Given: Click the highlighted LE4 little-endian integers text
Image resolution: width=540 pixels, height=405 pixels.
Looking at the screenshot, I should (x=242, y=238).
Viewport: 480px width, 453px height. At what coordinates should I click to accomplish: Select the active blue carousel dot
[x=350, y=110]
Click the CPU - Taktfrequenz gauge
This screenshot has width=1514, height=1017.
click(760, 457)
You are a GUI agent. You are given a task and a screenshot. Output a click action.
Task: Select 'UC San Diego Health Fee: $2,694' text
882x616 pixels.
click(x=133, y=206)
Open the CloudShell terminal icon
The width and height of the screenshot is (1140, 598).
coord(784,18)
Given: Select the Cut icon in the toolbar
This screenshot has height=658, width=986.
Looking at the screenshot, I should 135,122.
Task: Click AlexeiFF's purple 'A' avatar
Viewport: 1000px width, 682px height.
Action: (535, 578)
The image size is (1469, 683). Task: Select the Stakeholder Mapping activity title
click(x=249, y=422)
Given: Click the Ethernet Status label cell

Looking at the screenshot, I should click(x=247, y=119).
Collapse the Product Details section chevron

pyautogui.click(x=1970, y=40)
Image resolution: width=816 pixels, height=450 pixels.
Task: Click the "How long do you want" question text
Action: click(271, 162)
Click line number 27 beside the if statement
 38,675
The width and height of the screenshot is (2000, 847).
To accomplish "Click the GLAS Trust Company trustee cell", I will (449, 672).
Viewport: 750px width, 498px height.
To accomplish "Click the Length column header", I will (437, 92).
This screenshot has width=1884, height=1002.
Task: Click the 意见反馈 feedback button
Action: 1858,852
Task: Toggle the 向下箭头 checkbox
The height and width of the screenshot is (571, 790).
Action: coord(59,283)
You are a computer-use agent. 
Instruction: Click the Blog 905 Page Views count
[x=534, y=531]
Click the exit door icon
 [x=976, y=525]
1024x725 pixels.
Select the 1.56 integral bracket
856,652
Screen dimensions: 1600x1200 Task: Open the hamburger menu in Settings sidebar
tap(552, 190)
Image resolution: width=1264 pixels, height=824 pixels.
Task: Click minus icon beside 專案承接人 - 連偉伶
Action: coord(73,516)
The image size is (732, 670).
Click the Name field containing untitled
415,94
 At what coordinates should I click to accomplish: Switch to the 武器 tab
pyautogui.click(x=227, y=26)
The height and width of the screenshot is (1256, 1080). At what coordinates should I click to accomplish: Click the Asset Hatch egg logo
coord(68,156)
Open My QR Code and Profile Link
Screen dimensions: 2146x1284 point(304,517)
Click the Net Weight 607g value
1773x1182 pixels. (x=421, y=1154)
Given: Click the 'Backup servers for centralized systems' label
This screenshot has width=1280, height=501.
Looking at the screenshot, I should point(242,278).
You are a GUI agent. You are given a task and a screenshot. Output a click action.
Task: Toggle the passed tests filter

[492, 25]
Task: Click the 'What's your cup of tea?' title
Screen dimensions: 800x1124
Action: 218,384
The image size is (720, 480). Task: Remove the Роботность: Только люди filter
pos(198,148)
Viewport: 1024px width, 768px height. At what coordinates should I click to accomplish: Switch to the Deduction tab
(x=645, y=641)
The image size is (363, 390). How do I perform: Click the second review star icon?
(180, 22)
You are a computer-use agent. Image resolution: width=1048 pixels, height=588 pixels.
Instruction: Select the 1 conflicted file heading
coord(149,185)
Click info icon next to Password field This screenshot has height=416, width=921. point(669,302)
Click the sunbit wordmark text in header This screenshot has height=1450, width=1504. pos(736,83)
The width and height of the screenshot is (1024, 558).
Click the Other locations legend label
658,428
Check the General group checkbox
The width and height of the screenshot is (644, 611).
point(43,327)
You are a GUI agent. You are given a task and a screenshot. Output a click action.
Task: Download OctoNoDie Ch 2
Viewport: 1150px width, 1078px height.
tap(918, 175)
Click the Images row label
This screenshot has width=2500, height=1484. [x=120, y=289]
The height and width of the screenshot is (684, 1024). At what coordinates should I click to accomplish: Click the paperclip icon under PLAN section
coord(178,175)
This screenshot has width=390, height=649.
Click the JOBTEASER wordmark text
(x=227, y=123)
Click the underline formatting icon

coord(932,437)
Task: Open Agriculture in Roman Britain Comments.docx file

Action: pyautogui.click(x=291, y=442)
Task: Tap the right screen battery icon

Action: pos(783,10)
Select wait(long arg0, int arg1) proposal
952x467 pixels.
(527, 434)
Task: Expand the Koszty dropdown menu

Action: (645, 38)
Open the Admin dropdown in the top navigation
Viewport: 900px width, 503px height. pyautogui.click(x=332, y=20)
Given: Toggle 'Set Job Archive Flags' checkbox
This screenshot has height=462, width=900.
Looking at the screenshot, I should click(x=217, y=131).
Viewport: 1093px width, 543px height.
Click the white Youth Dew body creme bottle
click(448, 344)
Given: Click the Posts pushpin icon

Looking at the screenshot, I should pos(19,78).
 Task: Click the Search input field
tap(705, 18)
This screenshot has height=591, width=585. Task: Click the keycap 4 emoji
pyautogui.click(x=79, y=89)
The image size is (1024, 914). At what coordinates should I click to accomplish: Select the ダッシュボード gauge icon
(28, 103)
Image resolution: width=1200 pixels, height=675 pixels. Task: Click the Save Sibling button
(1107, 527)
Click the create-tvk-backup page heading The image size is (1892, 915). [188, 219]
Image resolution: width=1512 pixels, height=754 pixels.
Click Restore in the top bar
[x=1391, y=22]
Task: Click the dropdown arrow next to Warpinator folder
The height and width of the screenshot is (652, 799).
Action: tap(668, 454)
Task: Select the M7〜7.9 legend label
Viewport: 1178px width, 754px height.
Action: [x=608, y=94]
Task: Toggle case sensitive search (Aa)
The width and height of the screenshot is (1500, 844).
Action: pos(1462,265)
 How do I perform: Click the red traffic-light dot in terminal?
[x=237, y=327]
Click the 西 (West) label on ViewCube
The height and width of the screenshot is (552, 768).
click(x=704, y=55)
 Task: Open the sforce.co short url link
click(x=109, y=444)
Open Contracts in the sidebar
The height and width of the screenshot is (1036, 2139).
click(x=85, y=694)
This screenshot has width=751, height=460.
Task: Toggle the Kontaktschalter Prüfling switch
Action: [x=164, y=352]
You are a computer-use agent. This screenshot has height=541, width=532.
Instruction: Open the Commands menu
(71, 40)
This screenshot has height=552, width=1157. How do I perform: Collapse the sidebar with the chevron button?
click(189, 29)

**Problem requirements**
Line for line, the material above should be repeated exactly.

**Response box**
Given: Click the highlighted LE4 little-endian integers text
Image resolution: width=540 pixels, height=405 pixels.
Looking at the screenshot, I should (x=242, y=238).
Viewport: 480px width, 453px height. At what coordinates should I click to accomplish: Select the active blue carousel dot
[x=350, y=110]
Click the CPU - Taktfrequenz gauge
This screenshot has width=1514, height=1017.
click(760, 457)
You are a GUI agent. You are given a task and a screenshot. Output a click action.
Task: Select 'UC San Diego Health Fee: $2,694' text
882x616 pixels.
click(x=133, y=206)
Open the CloudShell terminal icon
The width and height of the screenshot is (1140, 598).
coord(784,18)
Given: Select the Cut icon in the toolbar
This screenshot has height=658, width=986.
Looking at the screenshot, I should 135,122.
Task: Click AlexeiFF's purple 'A' avatar
Viewport: 1000px width, 682px height.
Action: (535, 578)
The image size is (1469, 683). Task: Select the Stakeholder Mapping activity title
click(x=249, y=422)
Given: Click the Ethernet Status label cell

Looking at the screenshot, I should click(x=247, y=119).
Collapse the Product Details section chevron

pyautogui.click(x=1970, y=40)
Image resolution: width=816 pixels, height=450 pixels.
Task: Click the "How long do you want" question text
Action: click(271, 162)
Click line number 27 beside the if statement
 38,675
The width and height of the screenshot is (2000, 847).
To accomplish "Click the GLAS Trust Company trustee cell", I will (449, 672).
Viewport: 750px width, 498px height.
To accomplish "Click the Length column header", I will (437, 92).
This screenshot has width=1884, height=1002.
Task: Click the 意见反馈 feedback button
Action: 1858,852
Task: Toggle the 向下箭头 checkbox
The height and width of the screenshot is (571, 790).
Action: coord(59,283)
You are a computer-use agent. 
Instruction: Click the Blog 905 Page Views count
[x=534, y=531]
Click the exit door icon
 [x=976, y=525]
1024x725 pixels.
Select the 1.56 integral bracket
856,652
Screen dimensions: 1600x1200 Task: Open the hamburger menu in Settings sidebar
tap(552, 190)
Image resolution: width=1264 pixels, height=824 pixels.
Task: Click minus icon beside 專案承接人 - 連偉伶
Action: coord(73,516)
The image size is (732, 670).
Click the Name field containing untitled
415,94
 At what coordinates should I click to accomplish: Switch to the 武器 tab
pyautogui.click(x=227, y=26)
The height and width of the screenshot is (1256, 1080). At what coordinates should I click to accomplish: Click the Asset Hatch egg logo
coord(68,156)
Open My QR Code and Profile Link
Screen dimensions: 2146x1284 point(304,517)
Click the Net Weight 607g value
1773x1182 pixels. (x=421, y=1154)
Given: Click the 'Backup servers for centralized systems' label
This screenshot has width=1280, height=501.
Looking at the screenshot, I should point(242,278).
You are a GUI agent. You are given a task and a screenshot. Output a click action.
Task: Toggle the passed tests filter

[492, 25]
Task: Click the 'What's your cup of tea?' title
Screen dimensions: 800x1124
Action: 218,384
The image size is (720, 480). Task: Remove the Роботность: Только люди filter
pos(198,148)
Viewport: 1024px width, 768px height. At what coordinates should I click to accomplish: Switch to the Deduction tab
(x=645, y=641)
The image size is (363, 390). How do I perform: Click the second review star icon?
(180, 22)
You are a computer-use agent. Image resolution: width=1048 pixels, height=588 pixels.
Instruction: Select the 1 conflicted file heading
coord(149,185)
Click info icon next to Password field This screenshot has height=416, width=921. point(669,302)
Click the sunbit wordmark text in header This screenshot has height=1450, width=1504. pos(736,83)
The width and height of the screenshot is (1024, 558).
Click the Other locations legend label
658,428
Check the General group checkbox
The width and height of the screenshot is (644, 611).
point(43,327)
You are a GUI agent. You are given a task and a screenshot. Output a click action.
Task: Download OctoNoDie Ch 2
Viewport: 1150px width, 1078px height.
tap(918, 175)
Click the Images row label
This screenshot has width=2500, height=1484. [x=120, y=289]
The height and width of the screenshot is (684, 1024). At what coordinates should I click to accomplish: Click the paperclip icon under PLAN section
coord(178,175)
This screenshot has width=390, height=649.
Click the JOBTEASER wordmark text
(x=227, y=123)
Click the underline formatting icon

coord(932,437)
Task: Open Agriculture in Roman Britain Comments.docx file

Action: pyautogui.click(x=291, y=442)
Task: Tap the right screen battery icon

Action: pos(783,10)
Select wait(long arg0, int arg1) proposal
952x467 pixels.
(527, 434)
Task: Expand the Koszty dropdown menu

Action: (645, 38)
Open the Admin dropdown in the top navigation
Viewport: 900px width, 503px height. pyautogui.click(x=332, y=20)
Given: Toggle 'Set Job Archive Flags' checkbox
This screenshot has height=462, width=900.
Looking at the screenshot, I should click(x=217, y=131).
Viewport: 1093px width, 543px height.
Click the white Youth Dew body creme bottle
click(448, 344)
Given: Click the Posts pushpin icon

Looking at the screenshot, I should pos(19,78).
 Task: Click the Search input field
tap(705, 18)
This screenshot has height=591, width=585. Task: Click the keycap 4 emoji
pyautogui.click(x=79, y=89)
The image size is (1024, 914). At what coordinates should I click to accomplish: Select the ダッシュボード gauge icon
(28, 103)
Image resolution: width=1200 pixels, height=675 pixels. Task: Click the Save Sibling button
(1107, 527)
Click the create-tvk-backup page heading The image size is (1892, 915). [188, 219]
Image resolution: width=1512 pixels, height=754 pixels.
Click Restore in the top bar
[x=1391, y=22]
Task: Click the dropdown arrow next to Warpinator folder
The height and width of the screenshot is (652, 799).
Action: tap(668, 454)
Task: Select the M7〜7.9 legend label
Viewport: 1178px width, 754px height.
Action: [x=608, y=94]
Task: Toggle case sensitive search (Aa)
The width and height of the screenshot is (1500, 844).
Action: pos(1462,265)
 How do I perform: Click the red traffic-light dot in terminal?
[x=237, y=327]
Click the 西 (West) label on ViewCube
The height and width of the screenshot is (552, 768).
click(x=704, y=55)
 Task: Open the sforce.co short url link
click(x=109, y=444)
Open Contracts in the sidebar
The height and width of the screenshot is (1036, 2139).
click(x=85, y=694)
This screenshot has width=751, height=460.
Task: Toggle the Kontaktschalter Prüfling switch
Action: [x=164, y=352]
You are a computer-use agent. This screenshot has height=541, width=532.
Instruction: Open the Commands menu
(71, 40)
This screenshot has height=552, width=1157. How do I perform: Collapse the sidebar with the chevron button?
click(189, 29)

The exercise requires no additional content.